Неожиданно он произносит:
– Сивил, я совру, если скажу, что думал о тебе все эти сорок лет. Я любил жену. Я добросовестно пытался построить семью. По разным причинам не срослось. Но, если честно, сейчас я смотрю на тебя и в памяти многое воскресает.
Не могу поверить, как резко разговор свернул в это русло. Господи, да мы же у него в кабинете! Нет ни романтической музыки, ни приглушенного света, ни вина, которое поможет расслабиться, развяжет язык. Тай снова берет меня за руку, и по ней пробегает дрожь. Я здоровая женщина. Не считая чуть повышенного давления, меня, слава богу, почти не беспокоят никакие недуги. Но я давно решила, что в жизни буду руководствоваться голосом разума, и плотские желания отодвинула на второй план. Не так уж сложно забыть о своем теле, когда все внимание направлено на физическое состояние пациентов.
– Когда ты уехала, я долго ждал твоего звонка, – продолжает он. – Думал, ты вернешься домой, мы случайно встретимся в городе и наконец-то поговорим. Но ты не приезжала даже в каникулы. Я разговаривал с твоим отцом. Знаю, что родители сами ездили к тебе в Нэшвилл, если хотели повидаться. А когда ты все-таки их навестила, я слишком поздно узнал об этом.
– Тебя послушать, так я прямо участница программы по защите свидетелей. Не так уж все было серьезно, Тай.
– Что было несерьезно? Наши с тобой отношения?
– Я… я не могла. – Мне хочется снова выдернуть руку, но я сдерживаюсь. Тай крепко сжимает мои пальцы. Очевидно, этого разговора никак не избежать.
– Ты хотя бы вспоминала обо мне? – спрашивает он тихо.
– Да.
– Почему тогда не звонила?
– Прошло сорок лет, Тай. Ты допрашиваешь меня, словно все было вчера. К чему сейчас эти вопросы? – Мысленно я признаю, что рана уже не затянется.

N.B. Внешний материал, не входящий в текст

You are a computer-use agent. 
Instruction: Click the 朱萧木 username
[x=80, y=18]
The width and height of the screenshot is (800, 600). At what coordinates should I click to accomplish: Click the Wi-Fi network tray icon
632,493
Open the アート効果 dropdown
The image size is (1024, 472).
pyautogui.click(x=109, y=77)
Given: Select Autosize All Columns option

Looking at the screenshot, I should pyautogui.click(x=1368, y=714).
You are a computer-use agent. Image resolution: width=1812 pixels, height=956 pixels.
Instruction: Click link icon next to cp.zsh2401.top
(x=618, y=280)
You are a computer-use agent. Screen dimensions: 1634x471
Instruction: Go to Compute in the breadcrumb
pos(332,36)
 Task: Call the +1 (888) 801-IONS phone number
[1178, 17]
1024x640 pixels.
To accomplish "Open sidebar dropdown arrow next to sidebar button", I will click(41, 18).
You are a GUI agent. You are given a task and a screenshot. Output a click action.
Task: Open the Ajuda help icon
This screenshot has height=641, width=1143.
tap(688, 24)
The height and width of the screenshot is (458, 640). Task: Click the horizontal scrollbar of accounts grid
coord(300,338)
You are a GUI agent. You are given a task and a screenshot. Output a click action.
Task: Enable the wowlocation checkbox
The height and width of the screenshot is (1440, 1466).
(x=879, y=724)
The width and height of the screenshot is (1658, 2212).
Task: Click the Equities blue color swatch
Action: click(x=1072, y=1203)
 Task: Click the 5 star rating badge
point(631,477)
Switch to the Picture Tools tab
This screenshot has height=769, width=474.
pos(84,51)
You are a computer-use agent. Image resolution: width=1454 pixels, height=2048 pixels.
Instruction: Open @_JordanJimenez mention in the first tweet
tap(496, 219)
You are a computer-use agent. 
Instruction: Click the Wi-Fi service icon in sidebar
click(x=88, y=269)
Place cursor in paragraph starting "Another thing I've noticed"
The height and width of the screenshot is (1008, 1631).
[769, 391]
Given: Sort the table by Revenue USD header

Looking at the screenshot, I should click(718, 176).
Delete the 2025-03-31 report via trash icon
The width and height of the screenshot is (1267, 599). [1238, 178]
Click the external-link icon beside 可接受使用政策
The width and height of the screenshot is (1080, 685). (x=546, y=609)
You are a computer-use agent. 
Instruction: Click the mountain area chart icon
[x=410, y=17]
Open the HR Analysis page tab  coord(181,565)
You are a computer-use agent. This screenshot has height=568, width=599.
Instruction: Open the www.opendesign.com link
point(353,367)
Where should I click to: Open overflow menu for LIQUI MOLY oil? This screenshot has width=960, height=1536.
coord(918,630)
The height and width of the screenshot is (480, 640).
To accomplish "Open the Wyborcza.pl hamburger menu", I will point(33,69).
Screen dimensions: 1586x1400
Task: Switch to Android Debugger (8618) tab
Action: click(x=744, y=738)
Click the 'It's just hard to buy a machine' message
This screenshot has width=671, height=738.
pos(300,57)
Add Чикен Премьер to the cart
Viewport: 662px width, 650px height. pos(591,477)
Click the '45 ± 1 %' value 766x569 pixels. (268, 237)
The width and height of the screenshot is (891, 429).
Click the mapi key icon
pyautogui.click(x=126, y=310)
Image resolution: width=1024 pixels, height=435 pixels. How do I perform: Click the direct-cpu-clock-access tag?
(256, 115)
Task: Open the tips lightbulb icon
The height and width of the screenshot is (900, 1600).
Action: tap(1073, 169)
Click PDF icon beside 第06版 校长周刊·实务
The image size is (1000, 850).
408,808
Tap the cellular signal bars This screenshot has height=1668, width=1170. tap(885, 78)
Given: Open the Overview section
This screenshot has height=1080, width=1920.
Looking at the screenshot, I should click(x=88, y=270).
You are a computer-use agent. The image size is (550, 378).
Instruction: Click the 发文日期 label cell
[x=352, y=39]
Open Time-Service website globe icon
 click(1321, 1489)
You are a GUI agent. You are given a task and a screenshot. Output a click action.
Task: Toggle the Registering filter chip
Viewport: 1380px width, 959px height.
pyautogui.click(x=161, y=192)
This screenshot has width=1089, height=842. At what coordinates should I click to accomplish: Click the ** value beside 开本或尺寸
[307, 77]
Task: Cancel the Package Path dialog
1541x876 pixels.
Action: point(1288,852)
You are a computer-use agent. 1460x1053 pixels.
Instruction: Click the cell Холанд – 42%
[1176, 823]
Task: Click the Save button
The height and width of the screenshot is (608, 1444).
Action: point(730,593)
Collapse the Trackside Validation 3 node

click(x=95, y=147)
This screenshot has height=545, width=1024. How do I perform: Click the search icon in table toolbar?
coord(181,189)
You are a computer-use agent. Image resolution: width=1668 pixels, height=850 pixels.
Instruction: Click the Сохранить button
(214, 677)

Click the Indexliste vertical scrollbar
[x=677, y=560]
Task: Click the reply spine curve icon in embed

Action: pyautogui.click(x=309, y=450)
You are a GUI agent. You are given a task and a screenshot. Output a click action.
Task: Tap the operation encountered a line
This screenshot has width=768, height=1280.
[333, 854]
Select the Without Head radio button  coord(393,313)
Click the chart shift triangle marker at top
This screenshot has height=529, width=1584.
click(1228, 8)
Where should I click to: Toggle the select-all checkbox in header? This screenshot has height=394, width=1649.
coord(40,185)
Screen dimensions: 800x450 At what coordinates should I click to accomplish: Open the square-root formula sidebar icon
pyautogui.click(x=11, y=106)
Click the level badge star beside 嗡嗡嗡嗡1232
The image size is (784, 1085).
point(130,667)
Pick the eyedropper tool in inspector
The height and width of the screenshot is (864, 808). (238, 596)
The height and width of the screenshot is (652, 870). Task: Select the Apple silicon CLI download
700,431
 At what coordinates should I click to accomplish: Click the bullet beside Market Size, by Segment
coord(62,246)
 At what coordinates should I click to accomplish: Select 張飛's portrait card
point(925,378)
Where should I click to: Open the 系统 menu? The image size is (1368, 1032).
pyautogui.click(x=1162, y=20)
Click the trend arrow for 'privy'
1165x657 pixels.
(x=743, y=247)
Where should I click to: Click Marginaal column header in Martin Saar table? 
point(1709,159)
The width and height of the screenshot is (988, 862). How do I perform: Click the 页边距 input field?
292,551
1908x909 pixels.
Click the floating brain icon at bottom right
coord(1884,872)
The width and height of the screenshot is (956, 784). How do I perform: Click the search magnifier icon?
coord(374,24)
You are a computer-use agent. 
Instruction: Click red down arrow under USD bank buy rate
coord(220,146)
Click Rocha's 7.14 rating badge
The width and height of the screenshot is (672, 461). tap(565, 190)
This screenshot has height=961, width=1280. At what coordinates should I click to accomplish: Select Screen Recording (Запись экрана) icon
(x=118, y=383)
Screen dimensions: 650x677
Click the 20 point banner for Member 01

– Так не работает. Нельзя стереть прошлое. Нельзя притвориться, будто чего-то никогда не было.
– По-твоему, я не знаю?
Он смотрит мне в глаза:
– Ты рассказывала кому-нибудь, Сивил?
– О чем?
– Не придуривайся. Ты думаешь о нашем ребенке?
Разве смогу я забыть, как забралась тогда на койку, как меня терзали инструментами? Это воспоминание преследует меня и сейчас.
– Ты тогда замкнулась в себе, Сивил. Я переживал, когда узнал, что ты не вышла замуж.
Я пытаюсь представить, скольким женщинам удается вот так замкнуть круг – спустя сорок лет обсудить с отцом нерожденного ребенка незапланированную беременность.
– Нет, я никому не рассказывала, – шепчу я. – А ты?
Он кивает:
– Конечно. Жене говорил.
– Это касалось только нас с тобой, Тай.
– Согласен. Но это не тот секрет, который нужно хранить по гроб жизни. Сивил, как же ты ни с кем им не поделилась?
Я пожимаю плечами, но глаза предательски увлажняются. В кабинете у Тая, под флуоресцентными лампами, я, не скрывая боли, начинаю плакать – и чувствую себя одной из его студенток. Он подает мне платок.
– Сивил. Сивил.
Я неловко промокаю лицо. Мы не пытаемся друг друга обнять, и я благодарна, что он меня не тревожит. Я позволяю себе отдаться сожалению. Слишком глубокому. Слишком.